John Eastwood, a Taiwan-based partner at Eiger Law, commented on China’s unrelenting drive for blockchain adoption and development, stating:

Blockchain is a new technological landscape where it could be very profitable for Chinese companies to grab significant territory in their patent claim language. Holding several patents helps to give an aura of legitimacy that helps many companies in the blockchain field to attract investors or acquirers.

Chinese blockchain trailblazers have found a good variety of industries to apply DLT to, including supply chain management, global financial transactions (remittance), postal services, healthcare, and more.

Alibaba’s Blockchain Drive

Alibaba, China’s 2nd most valuable company, has taken a rather open-minded approach when it comes to blockchain. Jack Ma, Alibaba’s founder and one of the most well-known entrepreneurs in the world, has openly endorsed DLT. Speaking at the launch of his firm’s blockchain-centric remittance service in Hong Kong, Ma stated:

Blockchain technology can help overcome the challenges of security, sustainability and inclusion. It could change our world more than people can imagine.

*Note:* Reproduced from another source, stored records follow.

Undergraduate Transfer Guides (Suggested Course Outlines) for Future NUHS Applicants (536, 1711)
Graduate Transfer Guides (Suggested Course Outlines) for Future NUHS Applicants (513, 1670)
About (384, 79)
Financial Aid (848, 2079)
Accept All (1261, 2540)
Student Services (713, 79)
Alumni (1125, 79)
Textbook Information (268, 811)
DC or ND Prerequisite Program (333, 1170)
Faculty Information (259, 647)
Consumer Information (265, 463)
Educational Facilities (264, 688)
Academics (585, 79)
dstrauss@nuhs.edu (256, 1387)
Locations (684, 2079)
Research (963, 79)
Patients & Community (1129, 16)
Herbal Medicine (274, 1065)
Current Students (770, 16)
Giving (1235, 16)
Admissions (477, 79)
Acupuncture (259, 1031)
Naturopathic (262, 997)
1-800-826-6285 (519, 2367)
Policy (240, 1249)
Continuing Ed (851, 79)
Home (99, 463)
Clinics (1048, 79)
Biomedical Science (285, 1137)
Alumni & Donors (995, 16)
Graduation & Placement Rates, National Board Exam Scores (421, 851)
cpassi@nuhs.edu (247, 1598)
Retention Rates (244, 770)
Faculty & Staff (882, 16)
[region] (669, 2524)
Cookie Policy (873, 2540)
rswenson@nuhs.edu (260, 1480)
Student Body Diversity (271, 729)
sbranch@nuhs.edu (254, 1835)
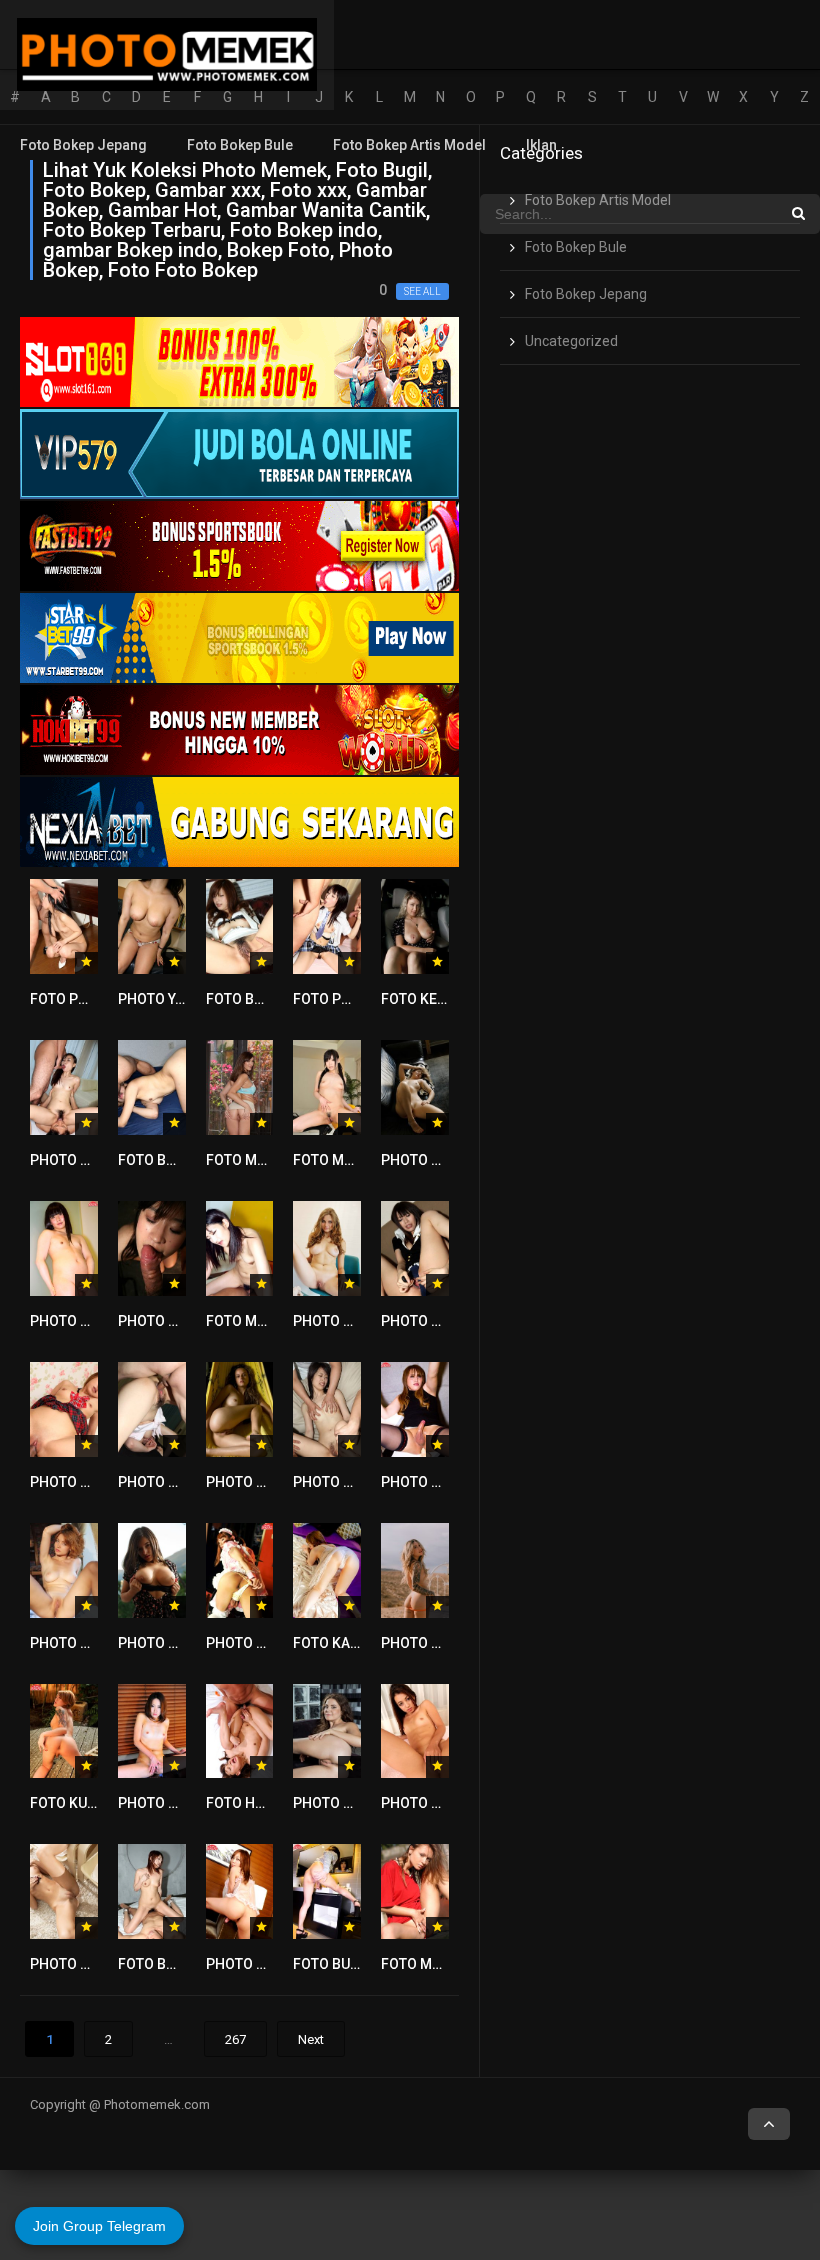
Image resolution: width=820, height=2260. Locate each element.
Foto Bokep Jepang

And it seems that the firm hasn’t taken an ‘all talk, no action’ approach,  with the $450 billion giant making a series of moves to accommodate blockchain technologies in recent months. Most recently, Alibaba has begun exploring the use of blockchain in healthcare, partnering with the city of Changzhou to verify and “secure” a patient’s medical data on a blockchain.

While China has undoubtedly taken a leading role in the so-called ‘blockchain revolution’, the heavy-handed government seems to be hesitant to say yes to cryptocurrencies, or at least for now.